Since I have nothing better to do with my life, I’ve decided to add a rudimentary support for encoding into RealMedia. I’ve written a somewhat working RMVB muxer (it lacks logical stream support that is used to describe the streaming capabilities, it also has some quirks in audio and video support but it seems to produce something that other players understand) and now I’ve made a Cook audio encoder as well.

Somebody who knows me knows that I fail spectacularly at writing non-trivial lossy audio encoders but luckily here we have a format which even I can’t botch much. It is based on parametric bit-allocation derived from band energies. So all it takes is to perform slightly modified MDCT, calculate band energies, convert them to scale factors, perform bit allocation based on them, pack band contents depending on band categories and adjust the categories until all bands fit the frame. All of these steps are well-defined (including the order in which bands should be adjusted) so making it all work is rather trivial.
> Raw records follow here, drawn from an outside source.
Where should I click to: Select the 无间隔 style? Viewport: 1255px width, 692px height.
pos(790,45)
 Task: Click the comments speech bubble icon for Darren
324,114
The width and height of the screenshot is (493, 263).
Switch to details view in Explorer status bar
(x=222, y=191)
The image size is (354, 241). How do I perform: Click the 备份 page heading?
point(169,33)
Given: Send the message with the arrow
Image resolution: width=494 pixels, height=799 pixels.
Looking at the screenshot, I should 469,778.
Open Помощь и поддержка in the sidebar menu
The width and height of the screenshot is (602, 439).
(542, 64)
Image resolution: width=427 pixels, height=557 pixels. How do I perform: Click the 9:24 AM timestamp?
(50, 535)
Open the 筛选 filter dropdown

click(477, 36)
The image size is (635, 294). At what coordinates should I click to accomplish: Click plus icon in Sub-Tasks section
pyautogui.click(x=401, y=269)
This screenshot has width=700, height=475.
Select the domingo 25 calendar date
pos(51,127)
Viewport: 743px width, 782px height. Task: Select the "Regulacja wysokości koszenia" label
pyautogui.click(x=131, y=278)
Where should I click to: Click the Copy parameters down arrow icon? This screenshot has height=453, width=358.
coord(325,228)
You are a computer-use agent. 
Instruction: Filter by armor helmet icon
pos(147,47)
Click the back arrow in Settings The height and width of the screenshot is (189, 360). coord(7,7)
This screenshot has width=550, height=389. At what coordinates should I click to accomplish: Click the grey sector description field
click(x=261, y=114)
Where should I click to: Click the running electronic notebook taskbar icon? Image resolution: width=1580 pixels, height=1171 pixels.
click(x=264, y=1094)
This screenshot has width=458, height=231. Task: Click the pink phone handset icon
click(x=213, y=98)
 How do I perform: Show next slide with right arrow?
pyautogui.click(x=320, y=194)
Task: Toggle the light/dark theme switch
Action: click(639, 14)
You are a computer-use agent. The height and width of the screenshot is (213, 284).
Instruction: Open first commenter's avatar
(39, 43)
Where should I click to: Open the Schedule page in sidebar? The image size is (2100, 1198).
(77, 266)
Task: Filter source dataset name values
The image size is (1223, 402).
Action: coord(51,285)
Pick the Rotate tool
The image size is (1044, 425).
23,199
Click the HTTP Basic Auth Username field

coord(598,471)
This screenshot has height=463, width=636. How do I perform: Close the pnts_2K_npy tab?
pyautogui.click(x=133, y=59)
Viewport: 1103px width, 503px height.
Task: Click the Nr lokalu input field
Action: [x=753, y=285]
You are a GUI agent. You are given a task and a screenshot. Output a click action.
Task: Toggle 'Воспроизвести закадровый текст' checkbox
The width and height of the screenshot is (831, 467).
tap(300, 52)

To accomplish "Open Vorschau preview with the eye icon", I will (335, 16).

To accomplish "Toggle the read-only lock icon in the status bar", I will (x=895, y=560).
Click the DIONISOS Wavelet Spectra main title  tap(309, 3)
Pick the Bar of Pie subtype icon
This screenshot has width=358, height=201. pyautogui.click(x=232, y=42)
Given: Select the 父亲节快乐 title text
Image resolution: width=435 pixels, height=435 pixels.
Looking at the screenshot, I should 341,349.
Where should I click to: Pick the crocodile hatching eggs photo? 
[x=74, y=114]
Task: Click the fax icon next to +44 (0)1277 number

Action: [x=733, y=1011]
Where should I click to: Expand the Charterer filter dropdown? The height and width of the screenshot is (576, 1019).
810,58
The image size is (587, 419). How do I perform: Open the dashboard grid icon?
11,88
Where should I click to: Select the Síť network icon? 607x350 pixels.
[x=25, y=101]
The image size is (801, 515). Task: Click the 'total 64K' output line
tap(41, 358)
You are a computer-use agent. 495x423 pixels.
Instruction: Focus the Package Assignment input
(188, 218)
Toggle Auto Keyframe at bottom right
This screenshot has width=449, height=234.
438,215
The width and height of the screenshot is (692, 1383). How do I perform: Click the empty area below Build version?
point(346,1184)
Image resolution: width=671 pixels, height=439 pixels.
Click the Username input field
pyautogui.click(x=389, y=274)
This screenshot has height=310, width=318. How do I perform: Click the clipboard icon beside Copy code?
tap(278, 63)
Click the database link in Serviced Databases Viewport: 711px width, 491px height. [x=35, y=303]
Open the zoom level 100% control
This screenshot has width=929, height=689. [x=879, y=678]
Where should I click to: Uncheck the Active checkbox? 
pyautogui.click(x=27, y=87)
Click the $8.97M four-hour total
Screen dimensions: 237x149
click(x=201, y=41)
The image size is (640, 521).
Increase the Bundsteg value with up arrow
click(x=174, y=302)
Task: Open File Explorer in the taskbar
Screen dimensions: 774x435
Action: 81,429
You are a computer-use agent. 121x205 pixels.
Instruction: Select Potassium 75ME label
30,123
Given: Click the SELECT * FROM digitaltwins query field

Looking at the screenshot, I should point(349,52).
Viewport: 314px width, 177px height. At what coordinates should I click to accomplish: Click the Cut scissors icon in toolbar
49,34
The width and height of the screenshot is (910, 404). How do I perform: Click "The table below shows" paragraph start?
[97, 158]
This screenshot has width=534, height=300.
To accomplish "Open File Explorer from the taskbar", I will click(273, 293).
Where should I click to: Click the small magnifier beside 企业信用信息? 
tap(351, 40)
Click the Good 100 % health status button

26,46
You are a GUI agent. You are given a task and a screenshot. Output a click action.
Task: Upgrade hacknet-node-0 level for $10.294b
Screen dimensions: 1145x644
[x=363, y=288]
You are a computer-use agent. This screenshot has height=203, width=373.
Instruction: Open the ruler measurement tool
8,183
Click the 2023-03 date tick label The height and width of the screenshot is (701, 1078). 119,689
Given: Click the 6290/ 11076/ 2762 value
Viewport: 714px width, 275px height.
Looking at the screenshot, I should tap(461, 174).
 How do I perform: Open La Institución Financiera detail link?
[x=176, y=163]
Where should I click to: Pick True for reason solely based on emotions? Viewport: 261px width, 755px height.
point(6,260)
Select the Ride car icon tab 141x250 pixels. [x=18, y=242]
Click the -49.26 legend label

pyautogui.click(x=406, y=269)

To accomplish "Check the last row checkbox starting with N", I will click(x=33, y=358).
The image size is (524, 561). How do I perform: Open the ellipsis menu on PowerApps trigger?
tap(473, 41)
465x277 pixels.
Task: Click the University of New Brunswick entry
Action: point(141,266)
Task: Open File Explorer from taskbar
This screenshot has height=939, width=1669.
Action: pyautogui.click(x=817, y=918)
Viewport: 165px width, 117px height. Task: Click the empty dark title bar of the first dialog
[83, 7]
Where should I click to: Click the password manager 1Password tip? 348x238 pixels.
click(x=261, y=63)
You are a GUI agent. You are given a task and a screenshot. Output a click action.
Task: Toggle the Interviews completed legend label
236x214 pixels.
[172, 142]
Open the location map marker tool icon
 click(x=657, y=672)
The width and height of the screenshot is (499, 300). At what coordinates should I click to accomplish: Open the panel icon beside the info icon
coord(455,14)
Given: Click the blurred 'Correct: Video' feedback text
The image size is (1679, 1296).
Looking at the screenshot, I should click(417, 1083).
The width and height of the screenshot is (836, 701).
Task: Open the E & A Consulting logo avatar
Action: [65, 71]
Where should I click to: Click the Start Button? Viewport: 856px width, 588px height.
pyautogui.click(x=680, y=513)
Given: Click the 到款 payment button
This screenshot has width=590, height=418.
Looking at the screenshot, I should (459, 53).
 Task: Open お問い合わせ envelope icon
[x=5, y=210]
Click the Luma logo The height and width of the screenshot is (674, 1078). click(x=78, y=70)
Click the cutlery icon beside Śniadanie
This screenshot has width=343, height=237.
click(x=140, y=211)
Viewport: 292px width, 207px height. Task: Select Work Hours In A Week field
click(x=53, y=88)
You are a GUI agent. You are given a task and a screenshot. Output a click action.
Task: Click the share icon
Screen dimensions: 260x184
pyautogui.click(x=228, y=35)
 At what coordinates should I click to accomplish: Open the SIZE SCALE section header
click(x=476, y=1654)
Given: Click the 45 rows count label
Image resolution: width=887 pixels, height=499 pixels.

But what about determining the frame size and coupling mode?

As it turns out, RealMedia supports only certain codec profiles (or “flavors” in its terminology), so Cook has about 32 different flavours defined for different combinations of sample rates, number of channels and bitrates. And each flavour has an internally bitrate parameters (frame size and which coupling parameters to use) for each channel pair so you just pick a fitting profile and go on with it. In theory it’s possible to add a custom profile but it’s not worth the hassle IMO.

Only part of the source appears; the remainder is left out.